Segundo os pesquisadores, é o primeiro caso de mimetismo acústico registrado em mamíferos
No mimetismo batesiano – chamado assim por ter sido proposto por Henry Walter Bates –, uma espécie inofensiva imita outra mais perigosa, em um “ardil” evolucionário que garante proteção contra potenciais predadores. Agora, pesquisadores relataram em artigo publicado na Current Biology ter descoberto o primeiro caso de mimetismo batesiano acústico em mamíferos e um dos pouquíssimos documentados: uma espécie europeia de morcego (Myotis myotis, chamado em Portugal de morcego-rato-grande) imita o zumbido de um inseto com ferrão para desencorajar corujas predadoras de comê-los.
“Imagine um morcego que foi apanhado, mas não morto, pelo predador. Zumbir pode enganar o predador por uma fração de segundo – o bastante para voar para longe”, explica Danilo Russo, da Universidade de Estudos de Nápoles Federico II, em Portici, na Itália. Russo descobriu o fenômeno enquanto conduzia estudos de campo em que frequentemente capturava morcegos com redes. “Quando manipulávamos os morcegos para tirá-los da rede, eles invariavelmente zumbiam como vespas”, conta.
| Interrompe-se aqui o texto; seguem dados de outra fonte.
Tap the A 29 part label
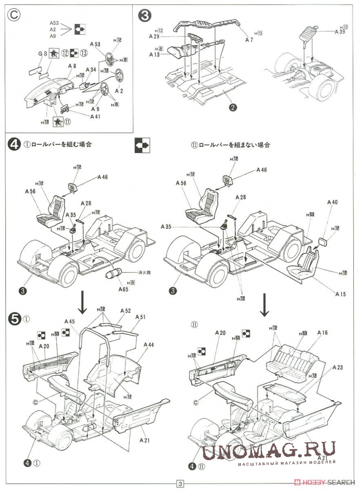154,37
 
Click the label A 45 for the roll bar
70,321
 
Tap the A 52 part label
125,311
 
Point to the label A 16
323,332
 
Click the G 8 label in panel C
42,54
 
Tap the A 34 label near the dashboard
91,70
Os pesquisadores identificavam o zumbido como uma espécie de pedido de socorro e pensavam que poderia haver diferentes razões para o comportamento, como alertar outros da própria espécie ou deter predadores. Russo e equipe deixaram a ideia de lado e prosseguiram com com outras questões de pesquisa. Após alguns anos, decidiram que era hora de planejar um experimento cuidadoso para testar suas ideias a respeito daquele zumbido.
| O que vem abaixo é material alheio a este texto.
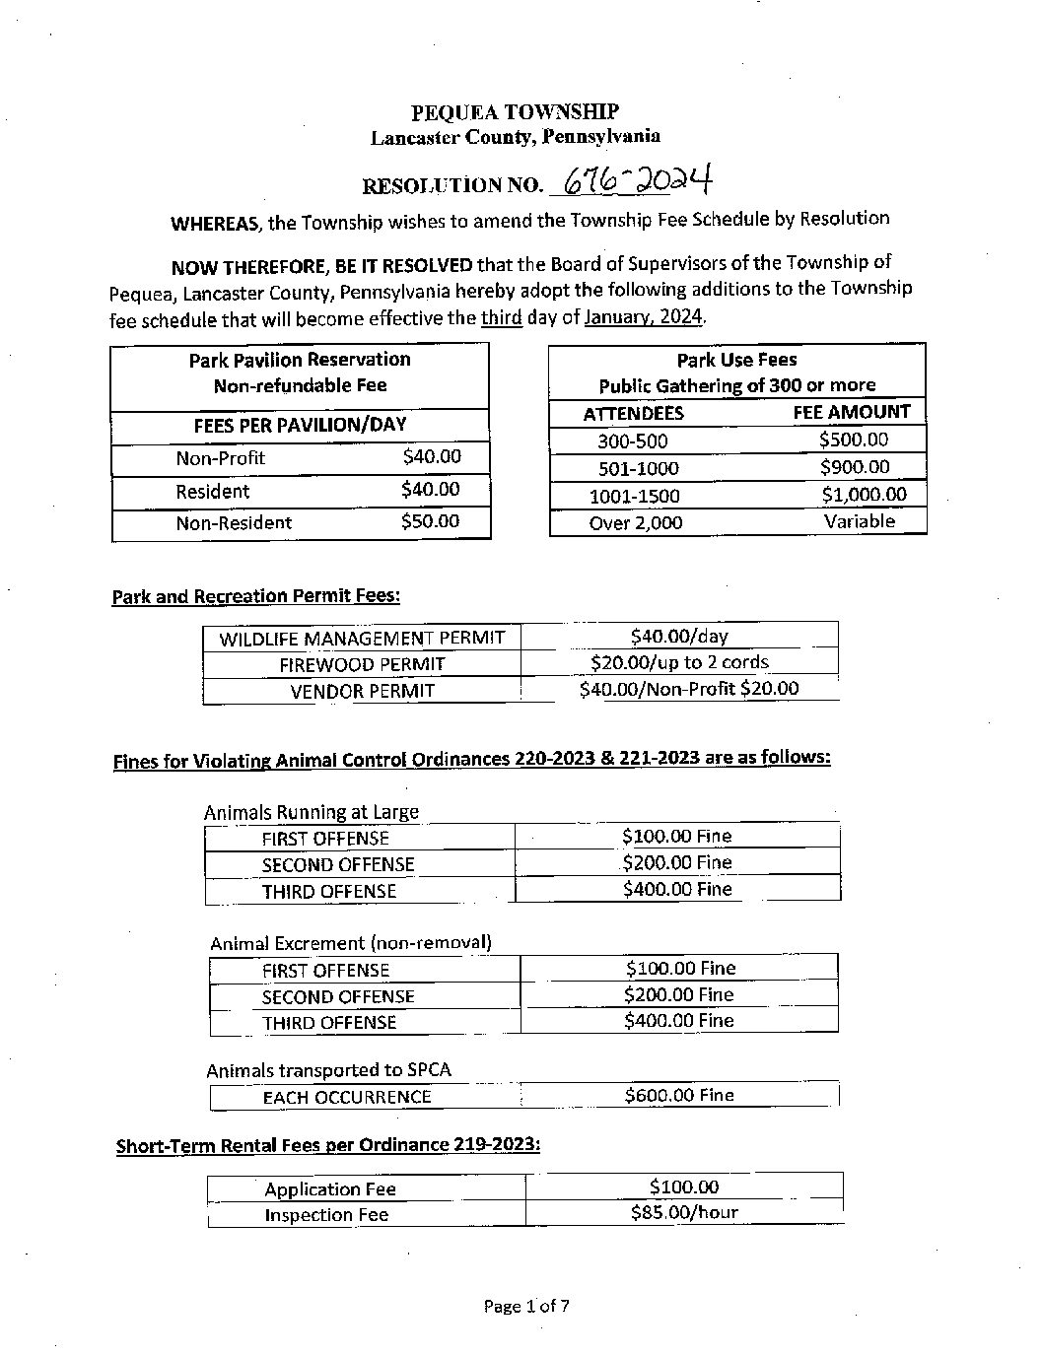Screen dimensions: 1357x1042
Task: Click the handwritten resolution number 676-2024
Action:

Em seus estudos, os pesquisadores observaram primeiro a similaridade acústica entre o zumbido dos morcegos e o de insetos com ferrão da ordem Hymenoptera (grupo que compreende abelhas, vespas, formigas, entre outros). Em seguida, reproduziram esses sons para corujas em cativeiro, para ver como reagiam.
Corujas diferentes reagiram de modos variáveis, provavelmente associados a suas próprias experiências. No entanto, elas consistentemente reagiam aos zumbidos de morcegos e instos se afastando da caixa de som. Em contraste, o som de potenciais presas fazia com que as corujas se aproximassem da caixa de som. Segundo os pesquisadores, os achados fornecem o primeiro exemplo de mimetismo interespecífico entre mamíferos e insetos, além de um dos poucos exemplos de mimetismo acústico.
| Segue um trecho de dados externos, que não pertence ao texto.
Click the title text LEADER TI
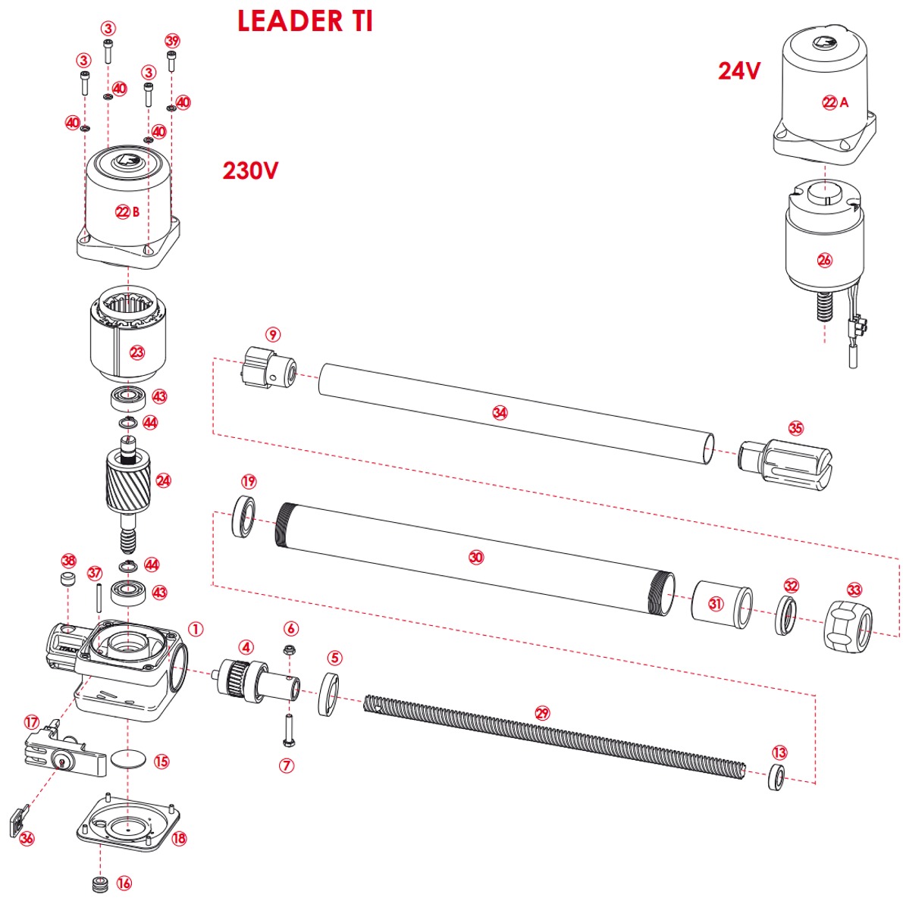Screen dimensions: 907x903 (x=305, y=21)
A análise dos sons revelou também que a similaridade entre os ruídos ficava mais evidente quando se excluíam parâmetros que as corujas não conseguem escutar. Ou seja, os zumbidos são mais similares quando ouvidos da forma que as corujas os ouvem.
As corujas evitam esse zumbido por que já foram picadas? De acordo com Russo, é provável que insetos piquem corujas, mas os pesquisadores não têm dados para comprovar. Outra evidência de que aves evitam insetos potencialmente nocivos é que elas não exploram, muito menos fazem ninhos, em cavidades de árvores onde há vespas.
Como as três espécies do estudo em questão dividem espaços como construções, fendas em rochas ou cavernas, é provável que haja muitas oportunidades para que interajam, de acordo com os pesquisadores. Ainda assim, eles consideram intrigante essa complexa relação entre espécies de relação tão distante.
“É um tanto surpreendente que corujas representem a pressão evolucionária que molde o comportamento acústico de morcegos em resposta a experiências desagradáveis das corujas com insetos,” diz Russo. “É um desses infindáveis exemplos da beleza dos processos evolucionários!”
Russo observa que há muitas outras espécies de vertebrados que também zumbem quando perturbados e que há centenas de espécies de morcegos, algumas das quais podem utilizar estratégias parecidas. Os pesquisadores esperam investigar futuramente essas interessantes dinâmicas em outros grupos que tenham interação.